When you transcribe the records that follow, reproduce each line exactly as given.

* * *

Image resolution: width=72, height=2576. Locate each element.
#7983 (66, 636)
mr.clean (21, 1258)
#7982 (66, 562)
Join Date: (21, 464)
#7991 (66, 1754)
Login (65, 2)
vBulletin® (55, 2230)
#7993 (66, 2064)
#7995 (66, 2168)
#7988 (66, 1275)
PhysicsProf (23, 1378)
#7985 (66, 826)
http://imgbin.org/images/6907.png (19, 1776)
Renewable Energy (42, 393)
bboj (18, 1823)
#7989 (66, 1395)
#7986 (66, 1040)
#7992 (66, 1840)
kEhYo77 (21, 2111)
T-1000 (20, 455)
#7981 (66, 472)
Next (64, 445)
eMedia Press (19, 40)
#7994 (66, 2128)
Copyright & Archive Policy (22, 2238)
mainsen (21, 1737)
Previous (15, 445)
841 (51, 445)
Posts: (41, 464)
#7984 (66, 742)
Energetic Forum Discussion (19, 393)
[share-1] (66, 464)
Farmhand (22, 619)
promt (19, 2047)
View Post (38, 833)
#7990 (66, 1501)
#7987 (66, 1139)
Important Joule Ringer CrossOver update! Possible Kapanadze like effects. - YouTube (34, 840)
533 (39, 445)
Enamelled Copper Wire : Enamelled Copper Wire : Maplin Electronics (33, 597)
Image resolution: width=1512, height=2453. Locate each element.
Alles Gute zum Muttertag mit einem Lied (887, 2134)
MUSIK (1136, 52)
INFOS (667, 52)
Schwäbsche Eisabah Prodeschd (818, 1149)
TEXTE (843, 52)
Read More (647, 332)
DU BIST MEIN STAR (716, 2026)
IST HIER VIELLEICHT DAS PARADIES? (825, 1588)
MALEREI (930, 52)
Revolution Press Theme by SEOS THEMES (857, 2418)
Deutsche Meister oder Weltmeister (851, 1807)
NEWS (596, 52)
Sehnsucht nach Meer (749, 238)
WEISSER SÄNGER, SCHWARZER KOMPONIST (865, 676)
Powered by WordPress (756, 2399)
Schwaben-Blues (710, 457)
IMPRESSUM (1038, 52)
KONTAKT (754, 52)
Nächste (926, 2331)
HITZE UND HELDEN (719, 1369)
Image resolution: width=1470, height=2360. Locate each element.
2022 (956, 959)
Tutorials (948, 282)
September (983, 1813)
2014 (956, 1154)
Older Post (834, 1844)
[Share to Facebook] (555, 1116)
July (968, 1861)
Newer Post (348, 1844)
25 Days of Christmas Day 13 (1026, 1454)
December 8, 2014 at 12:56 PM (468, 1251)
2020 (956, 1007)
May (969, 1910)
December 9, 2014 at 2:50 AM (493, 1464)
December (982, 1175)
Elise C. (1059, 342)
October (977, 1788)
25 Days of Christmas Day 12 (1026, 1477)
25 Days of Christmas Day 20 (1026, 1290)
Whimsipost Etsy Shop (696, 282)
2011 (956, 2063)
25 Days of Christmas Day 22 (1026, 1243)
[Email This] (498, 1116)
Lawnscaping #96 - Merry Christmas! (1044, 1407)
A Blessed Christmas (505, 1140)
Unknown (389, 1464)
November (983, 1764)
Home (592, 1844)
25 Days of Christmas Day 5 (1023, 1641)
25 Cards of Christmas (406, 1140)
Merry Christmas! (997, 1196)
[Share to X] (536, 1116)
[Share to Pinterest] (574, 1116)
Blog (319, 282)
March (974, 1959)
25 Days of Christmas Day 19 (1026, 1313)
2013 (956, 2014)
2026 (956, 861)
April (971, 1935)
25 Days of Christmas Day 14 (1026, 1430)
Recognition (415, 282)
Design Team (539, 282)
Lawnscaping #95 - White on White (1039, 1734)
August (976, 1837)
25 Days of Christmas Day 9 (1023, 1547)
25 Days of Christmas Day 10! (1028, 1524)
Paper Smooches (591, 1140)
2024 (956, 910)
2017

* * *

* **OUTPUT OF THE TASK**:
Image resolution: width=72, height=2576. Locate each element.
#7983 (66, 636)
mr.clean (21, 1258)
#7982 (66, 562)
Join Date: (21, 464)
#7991 (66, 1754)
Login (65, 2)
vBulletin® (55, 2230)
#7993 (66, 2064)
#7995 (66, 2168)
#7988 (66, 1275)
PhysicsProf (23, 1378)
#7985 (66, 826)
http://imgbin.org/images/6907.png (19, 1776)
Renewable Energy (42, 393)
bboj (18, 1823)
#7989 (66, 1395)
#7986 (66, 1040)
#7992 (66, 1840)
kEhYo77 (21, 2111)
T-1000 (20, 455)
#7981 (66, 472)
Next (64, 445)
eMedia Press (19, 40)
#7994 (66, 2128)
Copyright & Archive Policy (22, 2238)
mainsen (21, 1737)
Previous (15, 445)
841 (51, 445)
Posts: (41, 464)
#7984 (66, 742)
Energetic Forum Discussion (19, 393)
[share-1] (66, 464)
Farmhand (22, 619)
promt (19, 2047)
View Post (38, 833)
#7990 (66, 1501)
#7987 (66, 1139)
Important Joule Ringer CrossOver update! Possible Kapanadze like effects. - YouTube (34, 840)
533 (39, 445)
Enamelled Copper Wire : Enamelled Copper Wire : Maplin Electronics (33, 597)
Image resolution: width=1512, height=2453. Locate each element.
Alles Gute zum Muttertag mit einem Lied (887, 2134)
MUSIK (1136, 52)
INFOS (667, 52)
Schwäbsche Eisabah Prodeschd (818, 1149)
TEXTE (843, 52)
Read More (647, 332)
DU BIST MEIN STAR (716, 2026)
IST HIER VIELLEICHT DAS PARADIES? (825, 1588)
MALEREI (930, 52)
Revolution Press Theme by SEOS THEMES (857, 2418)
Deutsche Meister oder Weltmeister (851, 1807)
NEWS (596, 52)
Sehnsucht nach Meer (749, 238)
WEISSER SÄNGER, SCHWARZER KOMPONIST (865, 676)
Powered by WordPress (756, 2399)
Schwaben-Blues (710, 457)
IMPRESSUM (1038, 52)
KONTAKT (754, 52)
Nächste (926, 2331)
HITZE UND HELDEN (719, 1369)
Image resolution: width=1470, height=2360. Locate each element.
2022 (956, 959)
Tutorials (948, 282)
September (983, 1813)
2014 (956, 1154)
Older Post (834, 1844)
[Share to Facebook] (555, 1116)
July (968, 1861)
Newer Post (348, 1844)
25 Days of Christmas Day 13 (1026, 1454)
December 8, 2014 at 12:56 PM (468, 1251)
2020 (956, 1007)
May (969, 1910)
December 9, 2014 at 2:50 AM (493, 1464)
December (982, 1175)
Elise C. (1059, 342)
October (977, 1788)
25 Days of Christmas Day 12 (1026, 1477)
25 Days of Christmas Day 20 (1026, 1290)
Whimsipost Etsy Shop (696, 282)
2011 (956, 2063)
25 Days of Christmas Day 22 (1026, 1243)
[Email This] (498, 1116)
Lawnscaping #96 - Merry Christmas! (1044, 1407)
A Blessed Christmas (505, 1140)
Unknown (389, 1464)
November (983, 1764)
Home (592, 1844)
25 Days of Christmas Day 5 (1023, 1641)
25 Cards of Christmas (406, 1140)
Merry Christmas! (997, 1196)
[Share to X] (536, 1116)
[Share to Pinterest] (574, 1116)
Blog (319, 282)
March (974, 1959)
25 Days of Christmas Day 19 (1026, 1313)
2013 (956, 2014)
2026 (956, 861)
April (971, 1935)
25 Days of Christmas Day 14 (1026, 1430)
Recognition (415, 282)
Design Team (539, 282)
Lawnscaping #95 - White on White (1039, 1734)
August (976, 1837)
25 Days of Christmas Day 9 (1023, 1547)
25 Days of Christmas Day 10! (1028, 1524)
Paper Smooches (591, 1140)
2024 (956, 910)
2017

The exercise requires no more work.